Dies änderte sich durch die Erschließung griechischer Quellen im Zuge der Renaissance. Die Vorstellung von der ägyptischen Kunst blieb aber aufgrund mangelnden Bildmaterials eher verschwommen. Erst durch die Ägyptische Expedition Napoleons ab 1798 verbesserte sich die Kenntnis der antiken ägyptischen Kultur in Europa deutlich. Daran hatten die von Napoleon mitgeführten Wissenschaftler und Künstler den größten Anteil. Die Resultate ihrer Forschungen wurden in der umfangreichen Text- und Bildsammlung Description de l’Égypte veröffentlicht. Bedeutendste einzelne Entdeckung war der Fund des Steins von Rosette am 15. Juli 1799, der letztlich die Entzifferung der altägyptischen Hieroglyphen durch Jean-François Champollion ermöglichte. Diese Entdeckungen lösten in Europa eine wahre Ägyptomanie aus, was sich in späteren Jahrzehnten mehrfach wiederholen sollte. Ägyptisierende Motive sind bis heute im modernen Kunsthandwerk und der Architektur zu finden (siehe dazu: Luxor Hotel and Casino).
Im 19. Jahrhundert entstand in Europa ein großes Interesse an den altägyptischen Kulturgütern, während die einheimische muslimische, aber auch koptisch-christliche Bevölkerung kein Verständnis für die alte Kultur aufbrachte. Auch die islamischen Herrscher zeigten sich weitgehend desinteressiert an der Hebung der Kunstschätze und erlaubten die massenhafte Ausfuhr nach Europa, was die Museen vor allem in London, Paris, Berlin und Turin füllte. Erst spät wurde unter französischer Führung das Ägyptische Museum in Kairo gegründet, das zur zentralen nationalen Sammelstätte altägyptischer Kunst entwickelt wurde. Später wurde die Ausfuhr altägyptischer Kunst grundsätzlich verboten. Archäologische Funde müssen nach ihrer wissenschaftlichen Bearbeitung vollständig der ägyptischen Altertümerverwaltung zur Aufbewahrung im Ägyptischen Museum in Kairo übergeben werden.

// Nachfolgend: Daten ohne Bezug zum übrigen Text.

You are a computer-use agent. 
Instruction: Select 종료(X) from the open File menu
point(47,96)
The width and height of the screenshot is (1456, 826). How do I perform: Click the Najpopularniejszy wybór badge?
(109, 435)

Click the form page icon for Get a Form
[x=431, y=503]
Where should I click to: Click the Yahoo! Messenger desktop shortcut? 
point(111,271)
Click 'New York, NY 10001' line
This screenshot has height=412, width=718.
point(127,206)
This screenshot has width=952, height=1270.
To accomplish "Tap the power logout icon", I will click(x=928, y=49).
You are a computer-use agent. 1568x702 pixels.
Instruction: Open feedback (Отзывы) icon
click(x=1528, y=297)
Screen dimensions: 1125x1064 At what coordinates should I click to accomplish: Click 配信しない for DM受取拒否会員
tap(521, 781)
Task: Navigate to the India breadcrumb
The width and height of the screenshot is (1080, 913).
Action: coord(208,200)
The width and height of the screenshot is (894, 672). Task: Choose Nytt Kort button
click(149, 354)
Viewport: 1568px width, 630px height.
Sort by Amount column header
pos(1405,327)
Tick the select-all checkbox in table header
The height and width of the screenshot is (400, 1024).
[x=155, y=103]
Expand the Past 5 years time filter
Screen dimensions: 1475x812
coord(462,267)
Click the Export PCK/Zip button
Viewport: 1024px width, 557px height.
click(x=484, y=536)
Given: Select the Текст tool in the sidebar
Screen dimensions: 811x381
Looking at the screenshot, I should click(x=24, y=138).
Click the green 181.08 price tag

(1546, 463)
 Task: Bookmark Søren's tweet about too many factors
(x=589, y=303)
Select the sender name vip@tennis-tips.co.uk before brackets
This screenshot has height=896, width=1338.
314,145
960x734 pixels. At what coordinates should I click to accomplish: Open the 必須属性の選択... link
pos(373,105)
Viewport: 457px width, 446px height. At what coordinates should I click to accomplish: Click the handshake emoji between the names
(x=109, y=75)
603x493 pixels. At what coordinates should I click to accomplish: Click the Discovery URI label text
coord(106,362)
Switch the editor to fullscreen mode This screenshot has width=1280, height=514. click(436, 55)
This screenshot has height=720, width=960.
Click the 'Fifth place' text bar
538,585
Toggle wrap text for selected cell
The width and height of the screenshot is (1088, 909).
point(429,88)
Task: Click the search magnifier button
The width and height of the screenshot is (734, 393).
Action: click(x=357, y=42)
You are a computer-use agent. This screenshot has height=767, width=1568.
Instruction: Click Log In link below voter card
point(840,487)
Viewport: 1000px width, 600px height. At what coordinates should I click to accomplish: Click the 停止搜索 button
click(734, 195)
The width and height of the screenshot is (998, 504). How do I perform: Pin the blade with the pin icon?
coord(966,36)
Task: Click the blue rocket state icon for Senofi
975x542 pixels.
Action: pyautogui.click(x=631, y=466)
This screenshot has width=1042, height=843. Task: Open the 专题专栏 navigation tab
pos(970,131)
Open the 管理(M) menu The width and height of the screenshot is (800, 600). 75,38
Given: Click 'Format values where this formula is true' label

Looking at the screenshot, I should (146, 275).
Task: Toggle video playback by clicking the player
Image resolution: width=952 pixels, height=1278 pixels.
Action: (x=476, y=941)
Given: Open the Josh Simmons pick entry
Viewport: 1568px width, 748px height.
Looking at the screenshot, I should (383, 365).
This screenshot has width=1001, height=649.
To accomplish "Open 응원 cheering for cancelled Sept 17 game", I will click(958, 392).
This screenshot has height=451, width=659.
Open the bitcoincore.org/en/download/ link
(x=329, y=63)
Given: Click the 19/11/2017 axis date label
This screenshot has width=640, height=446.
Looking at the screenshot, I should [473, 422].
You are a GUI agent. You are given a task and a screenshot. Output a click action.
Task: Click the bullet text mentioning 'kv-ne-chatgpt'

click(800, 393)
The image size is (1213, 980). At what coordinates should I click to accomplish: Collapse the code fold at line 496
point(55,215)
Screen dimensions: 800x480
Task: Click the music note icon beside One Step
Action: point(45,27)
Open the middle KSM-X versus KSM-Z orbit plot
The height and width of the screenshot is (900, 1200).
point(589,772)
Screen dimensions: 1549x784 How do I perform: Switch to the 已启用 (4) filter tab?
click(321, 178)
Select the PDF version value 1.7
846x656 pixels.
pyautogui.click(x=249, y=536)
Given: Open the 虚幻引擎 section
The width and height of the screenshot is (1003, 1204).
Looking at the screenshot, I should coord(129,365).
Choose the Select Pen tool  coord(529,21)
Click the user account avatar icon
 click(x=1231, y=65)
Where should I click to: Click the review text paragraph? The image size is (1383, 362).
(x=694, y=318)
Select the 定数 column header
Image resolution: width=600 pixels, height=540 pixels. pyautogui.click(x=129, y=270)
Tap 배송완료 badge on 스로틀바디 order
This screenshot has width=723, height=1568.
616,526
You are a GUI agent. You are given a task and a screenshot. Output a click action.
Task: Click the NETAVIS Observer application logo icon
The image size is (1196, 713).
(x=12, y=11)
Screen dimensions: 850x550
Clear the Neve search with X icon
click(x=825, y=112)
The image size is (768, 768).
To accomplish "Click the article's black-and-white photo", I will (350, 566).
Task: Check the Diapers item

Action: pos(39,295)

Die mit Abstand größte Sammlung altägyptischer Kunstwerke in der Welt ist das Ägyptische Museum in Kairo, das ab etwa 2020 durch einen Neubau ergänzt bzw. ersetzt werden wird (siehe Großes Ägyptisches Museum). Außerhalb Ägyptens befinden sich bedeutende Sammlungen im British Museum in London, im Louvre in Paris, im Ägyptischen Museum in Berlin, im Metropolitan Museum of Art in New York, im Museo Egizio in Turin und im Kunsthistorischen Museum in Wien.
Weitere wichtige Sammlungen in Deutschland sind das Staatliche Museum Ägyptischer Kunst in München, das Roemer- und Pelizaeus-Museum in Hildesheim, das Ägyptische Museum in Bonn, das Ägyptische Museum der Universität Leipzig sowie das Museum August Kestner in Hannover.